六十五難に曰く。経に、出る所を井とし、入る所を合とするとあります。その理由は何なのでしょうか。


前難では甲木を用いてその配合の変化を明らかにしましたが、ここでは春東を借り出入の常を説明しています。






然なり。出る所を井とします、井は東方の春であり、万物の始生です、ですから出る所を井とすると言うのです。入る所を合とします、合は北方の冬であり、陽気が入蔵します、ですから入る所を合とすると言うのです。


春と冬とは天の時であり、無形の陰陽であって縦に行きます、東と北とは地の位であり、有形の陰陽であって横に列(つら)なります。春という生ずる時期には、一陽が分かれて万類を出します、冬という蔵する時期には、万類が混じって一陽に帰します。また冬至に一陽来復するというのは、別の場所から一つの陽物がやってきて生ずるということではなく、万物が一陽に帰した状態だということを言っているのです。春には万物という言葉を用い、冬には陽気という言葉を用いているわけで、言い得て妙なるものであり、よく陰陽開闔の義を発揮していると言わなければなりません。生発させようとするときは諸井穴を取り、閉収させようとするときは諸合穴を取りますが、これが治法の綱紀となります。さらに子母迎隨等の治療法がありますが、これは治法の條目になります。


問いて曰く。井合出入等の義については、六十八難で詳らかにされています。この難でただ井合だけをあげて論じているのは、贅述している〔訳注:無用の言葉を述べている〕ことにならないのでしょうか。

答えて曰く。

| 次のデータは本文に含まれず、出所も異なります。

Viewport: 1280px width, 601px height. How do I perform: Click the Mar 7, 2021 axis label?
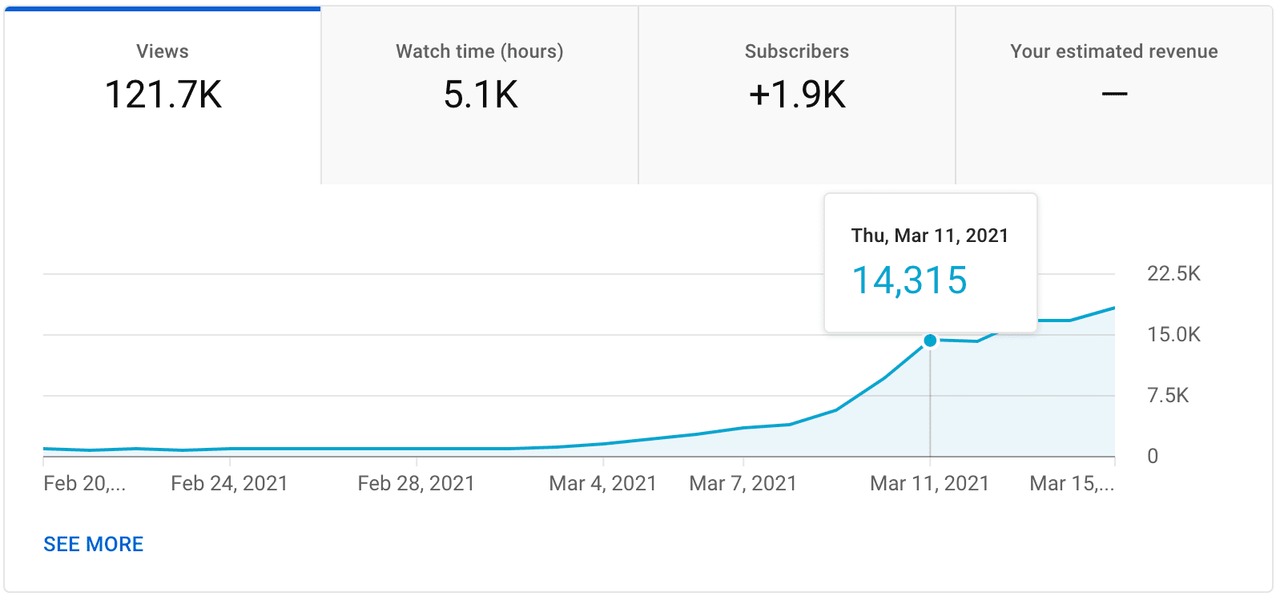743,483
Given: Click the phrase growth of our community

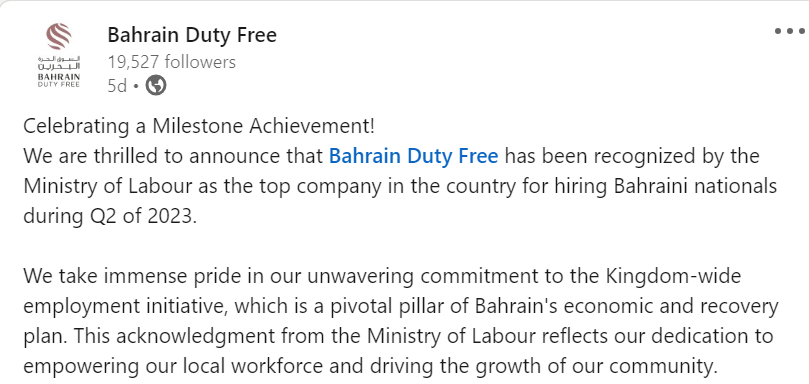Looking at the screenshot, I should tap(596, 366).
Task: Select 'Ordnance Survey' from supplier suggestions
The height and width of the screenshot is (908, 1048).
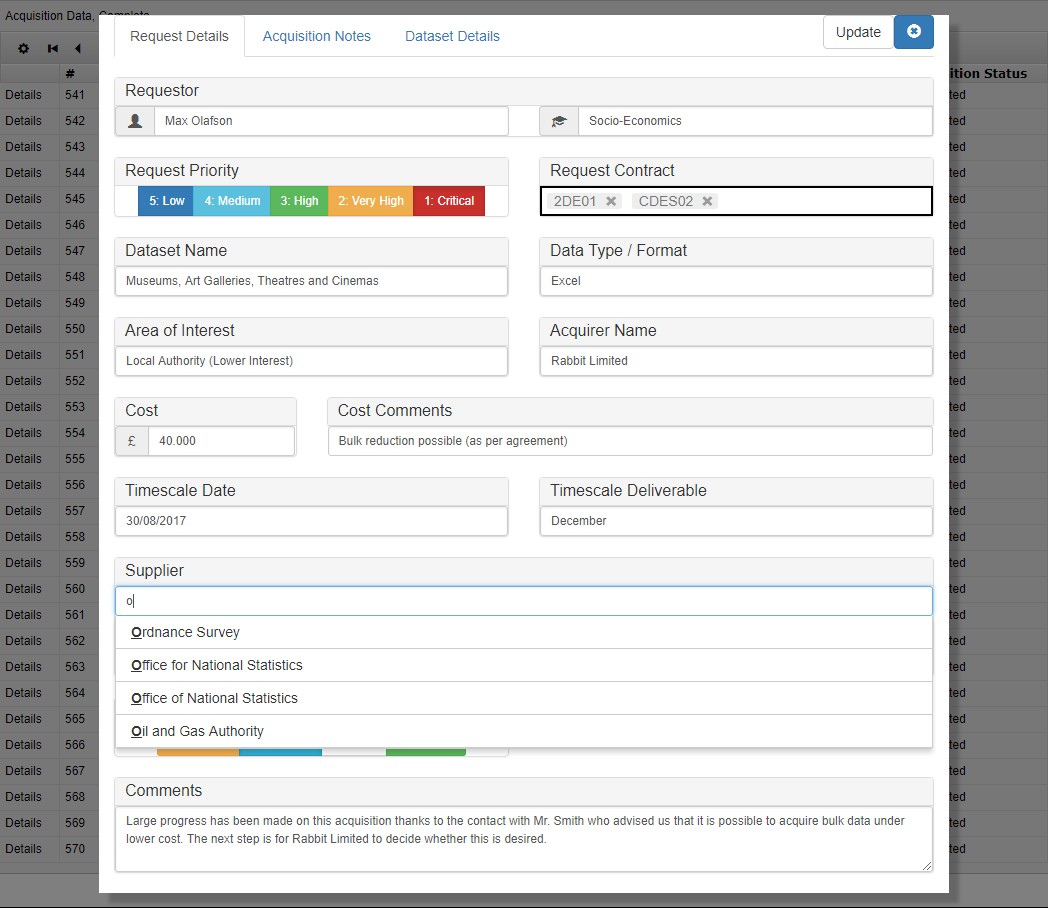Action: point(185,632)
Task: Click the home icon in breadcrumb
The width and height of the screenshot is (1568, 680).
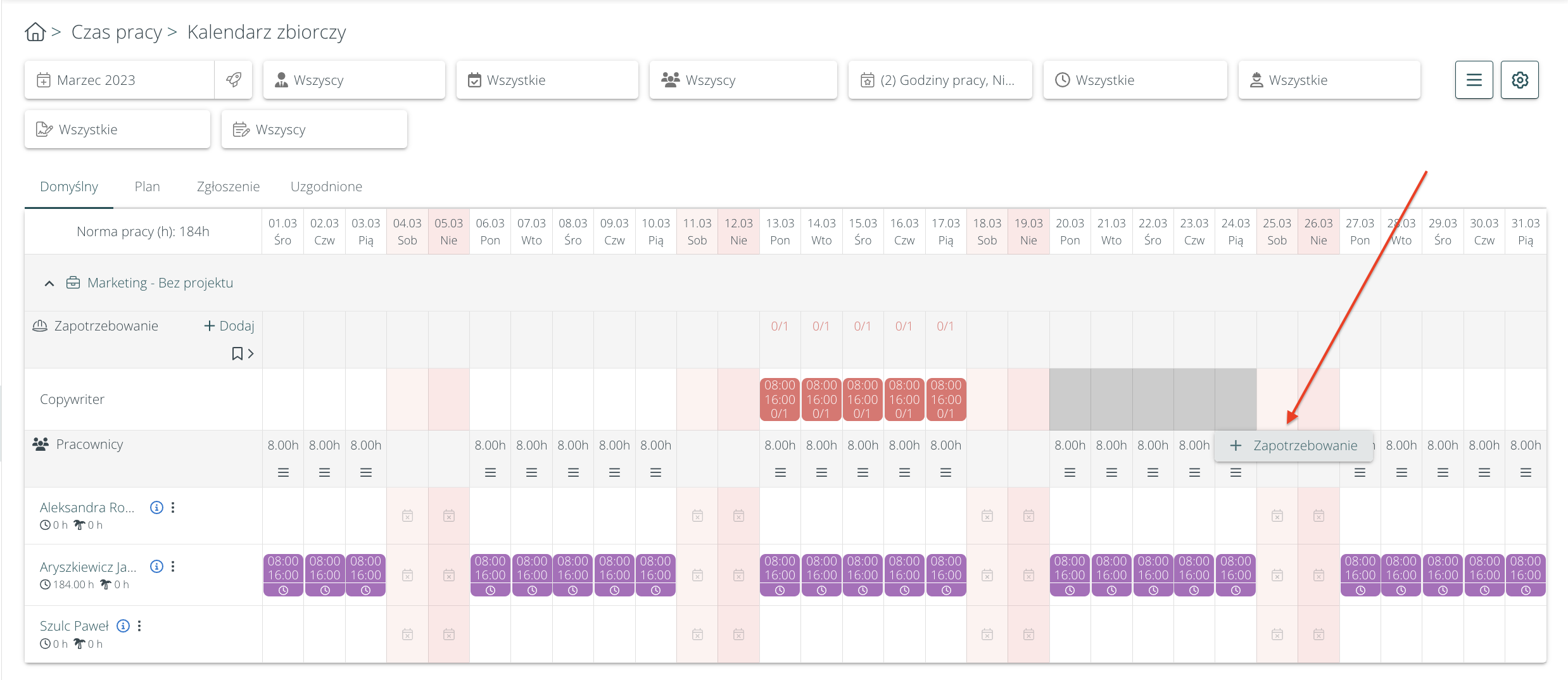Action: [35, 32]
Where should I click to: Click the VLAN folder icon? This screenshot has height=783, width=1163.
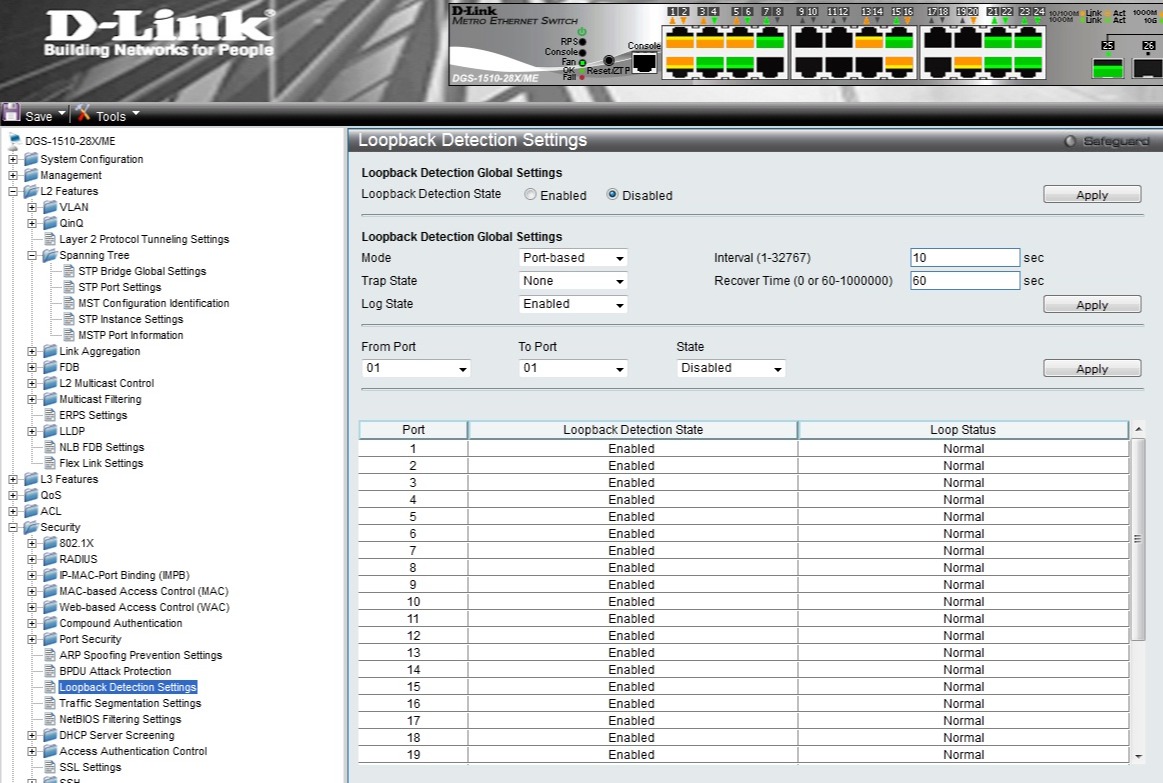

これは、簡約にすることによって教える方法です。そもそも治法の要と言えるものは陰陽を出ることはありません、そしてその陰陽とはすなわち補瀉のことです。これを発汗させ・温め・吐かせ・下し、さらには消導させ・滲利し・按蹻し・蒸浴し・焼き鍼をし・灸炳をするといった類は、すべて春気の治法、疏泄させるという陽の治法です。これを補い・清し・渋らし・滋し、さらには安逸にし寡黙にさせて口や目を閉じて念慮を絶つといった類は、すべて冬気の治法、閉密させるという陰の治法です。瀉法には多くの糸口がありますので万物という言葉を用いて語り、補法は一法に帰しますので一気という言葉を用いて語ります。陽気が内に入ることを補とし、陰気が外に出ることを瀉とします。腎の陽気を大切にするとその本を培うことになり、肝の陽気を助けると万物を育てることになります。いわゆる肝には瀉はありますが補はなく、腎には補はありますが瀉はないと言われているのはこの意味です。そもそも春気に従うということは肝を補うということであり、疏泄することによって補となります、また冬気に従うということは腎を補うということであり、閉密することによって補となります。ですから補うということの中には本来、疏泄するか閉密させるかといった区別はないのです。また、時気〔訳注:その時期の気候〕に従うときは補となり、時気に逆するときは瀉となります。さらに、補瀉には常態はなく、時気に逆することもまた補となり順うこともまた瀉になります、用い方によるわけです。仏教でも、薬も病もともに治すということである、大地の全ては薬である、しかし薬もまた人を殺すこともあり人を治すこともある、と言っています。真に理にかなった論であると言えるでしょう。また思うのですが、尺蠖〔訳注:尺取虫〕が屈するのは伸びようとしているからであり、これを噏し〔訳注:収斂させ〕ようとするときは必ずその前にこれを張し〔訳注:拡張させ〕ます〔訳注:《老子》の言葉〕。冬が厳寒であれば春になると発激して穀物がよく育ちます、ですから大雪が降ると豊作の兆しであると考えるわけです。腎が固密であれば生発の気が盛で衰え難いことを表わします、子供が産まれたときにその握り拳が堅く握られていて泄れないときは長生するという言い伝えがあるのは、この事を言っているのです。井合だけをあげているということにはこのように深い思いがあるのです。